Moreover, Bergquist said, “organized labor has hit bottom and is starting to rebound from the losses of the 1980s.”
A five-year slump in aircraft orders has been reversed at Boeing, but foreign customers who account for 70 percent of the sales are increasingly demanding pieces of the subcontracting pie in exchange for new orders.
Boeing, determined to retain its 60 percent share of the world jetliner market, has rejected consideration of union demands for a chance to retain or regain jobs by bidding against subcontractors.
“They’re having to do that because of their nationalistic customers,” Olson said.
Unlike money issues, which can be compromised by splitting the difference, “this (job security and subcontracting) issue is not bargainable in a traditional sense,” he said.
The Machinists represent about 23,500 workers in the Puget Sound area, 7,200 in Wichita, Kan., 1,200 in Gresham, Ore., and 293 in Spokane.
Union leaders blame outsourcing, the subcontracting of parts production once handled by Boeing to other companies in the United States and overseas, for much of the decline.
Union president George Kourpias hammered on that theme repeatedly in visits to picket lines Friday in Everett, Seattle and Renton, and Saturday in Gresham and Wichita.
“When you turned down that contract, we said ‘No, no, no,’ to that company,” Kourpias told a rally in Gresham. “We’re going to continue to say ‘no’ until they come to the bargaining table and negotiate a just agreement for our workers.”
In Wichita, after pickets forced non-striking employees to wait as long as 3-1/2 hours to enter the complex Friday, Boeing obtained a court injunction to limit picketing at plant gates and bar obstruction of traffic.

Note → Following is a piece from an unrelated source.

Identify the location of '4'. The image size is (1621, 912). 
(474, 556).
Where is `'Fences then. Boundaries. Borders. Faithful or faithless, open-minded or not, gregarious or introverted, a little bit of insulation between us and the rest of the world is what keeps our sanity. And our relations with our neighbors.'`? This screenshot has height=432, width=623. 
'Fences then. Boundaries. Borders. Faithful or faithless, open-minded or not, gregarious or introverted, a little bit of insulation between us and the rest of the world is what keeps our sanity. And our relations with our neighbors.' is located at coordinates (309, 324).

The strike in 1989 was the most successful to date for the machinists at Boeing. Compared with Boeing’s last offer before the walkout, most workers recouped the earnings they lost in the walkout by the time the three-year pact expired in 1992.
Layoffs have largely eliminated low-seniority workers since then, so almost all of those affected by the current strike can remember walking picket lines, union spokeswoman Connie Kelliher said.

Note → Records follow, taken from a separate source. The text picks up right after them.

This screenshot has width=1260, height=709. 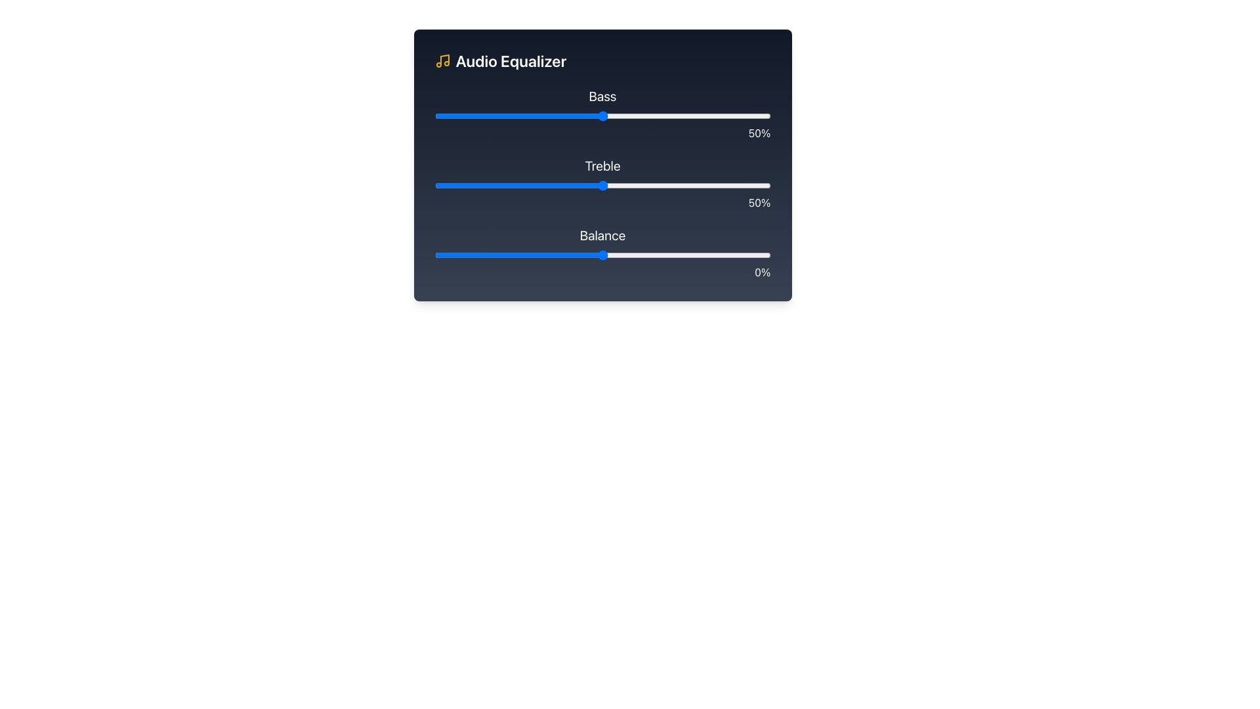 What do you see at coordinates (511, 115) in the screenshot?
I see `the Bass level` at bounding box center [511, 115].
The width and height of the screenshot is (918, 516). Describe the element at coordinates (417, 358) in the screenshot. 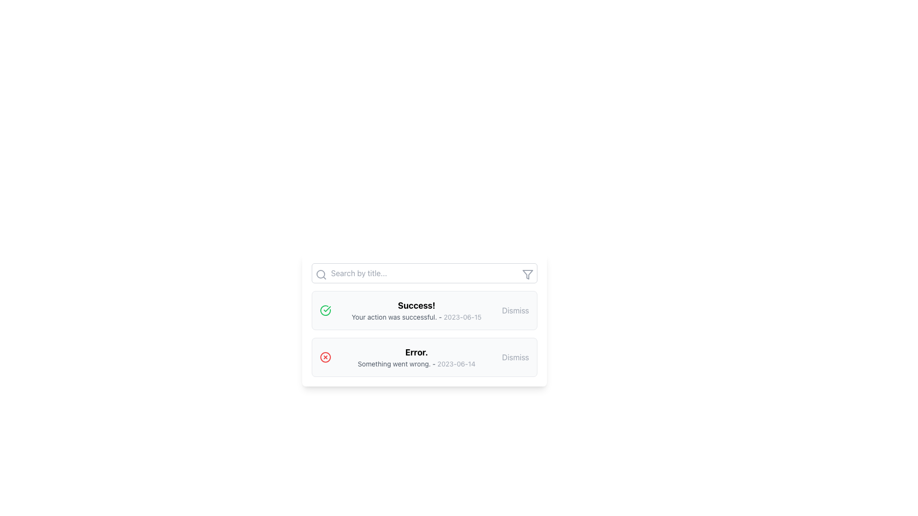

I see `the text-based notification element that communicates an error or issue to the user, which is located within a card below another card, horizontally centered with an icon to the left and a 'Dismiss' button to the right` at that location.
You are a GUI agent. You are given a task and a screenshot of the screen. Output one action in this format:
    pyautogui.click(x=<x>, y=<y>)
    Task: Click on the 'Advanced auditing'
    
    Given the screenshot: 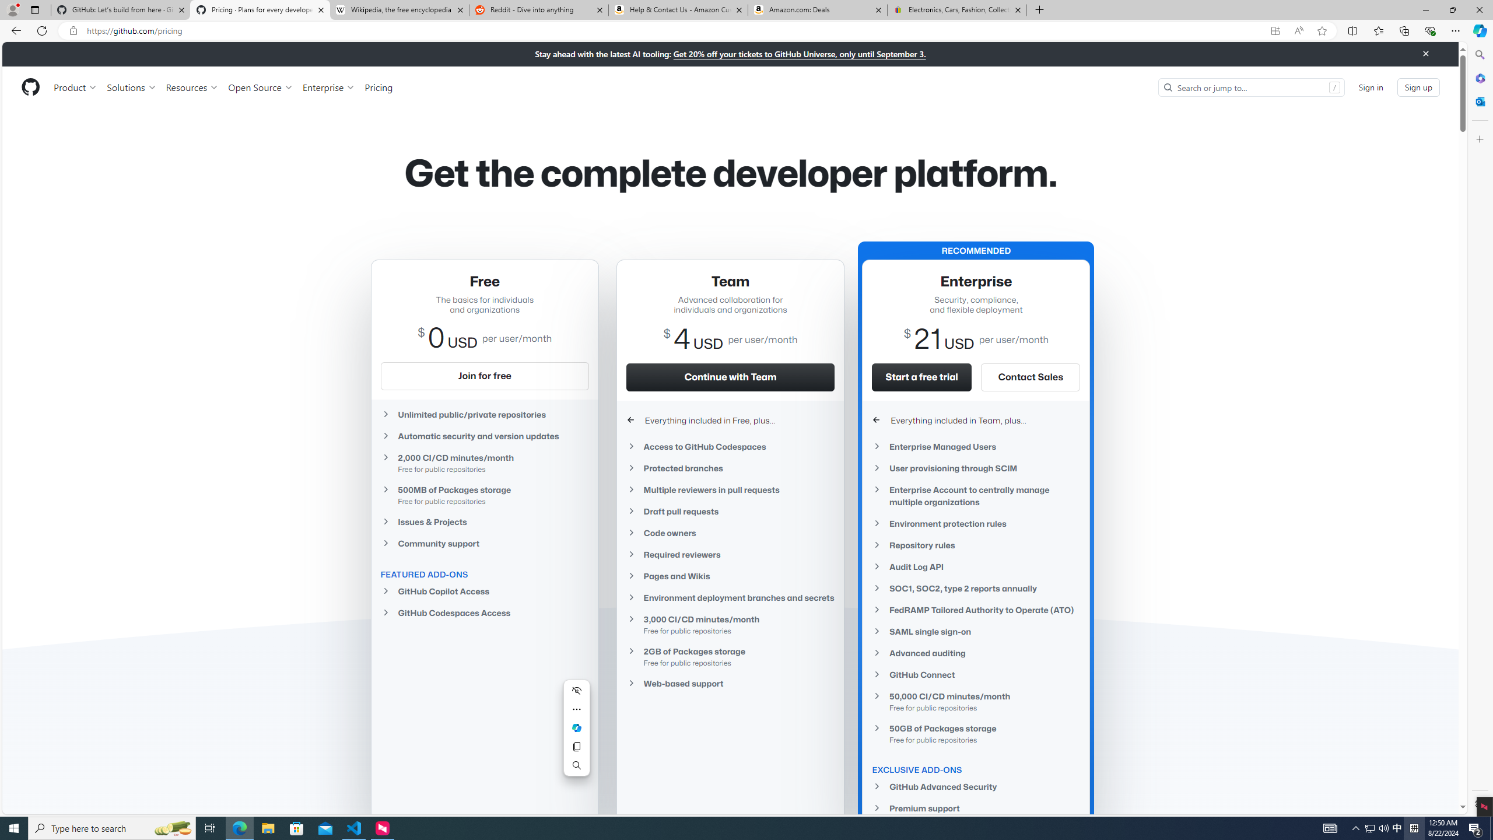 What is the action you would take?
    pyautogui.click(x=976, y=653)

“Those who have been on strike are a lot better prepared than those who have never been on strike,” said Ross Rieder, a Snohomish County Labor Council organizer and former president of the Pacific Northwest Labor History Association.

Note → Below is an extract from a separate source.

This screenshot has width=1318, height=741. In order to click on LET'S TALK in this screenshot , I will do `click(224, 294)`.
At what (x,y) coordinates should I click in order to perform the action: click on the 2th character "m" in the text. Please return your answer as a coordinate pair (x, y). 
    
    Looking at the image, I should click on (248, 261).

Meanwhile, discord within union ranks has eased on two fronts.
Facing growing opposition within District Lodge 751, which covers the Puget Sound area, Tom Baker decided not to seek re-election to a fourth four-year term in 1992. The next year he went to prison after pleading guilty to embezzlement.
Baker favored expensive, tailored suits, took the lead at news conferences and union rallies at contract time and tangled openly with Justin Ostro, the union’s western regional vice president and nominally the lead negotiator.
Ostro has retired and is being replaced at the table by Robert Gregory, assistant to the new western vice president, Lee Pierson.
Baker’s successor, Bill Johnson, appears perpetually rumpled, squirms in suits as if they were straitjackets and seems comfortable deferring to Gregory in public appearances.
After the contract vote, Johnson led a fist-pumping charge from the counting room with cheers of “strike, strike,” but Gregory announced the results.
“It is possible to lead unions without having a massive ego, and I think Johnson is an example of that,” Rieder said. “It seems to me that (the Gregory-Johnson team) is working quite well.”
Unlike 1989, when both sides entered the strike from positions of strength amid unprecedented aerospace industry prosperity, the climate this time is far more unsettled.
For the union, Olson said, the question is, “Will this militancy be able to hold? Will they be able to sustain this?”
Airlines are still not especially eager to take delivery of new planes, so Boeing is “not at all unhappy to see this down time,” he added. “The corporate side can benefit from situations like this, but they can only benefit for so long.”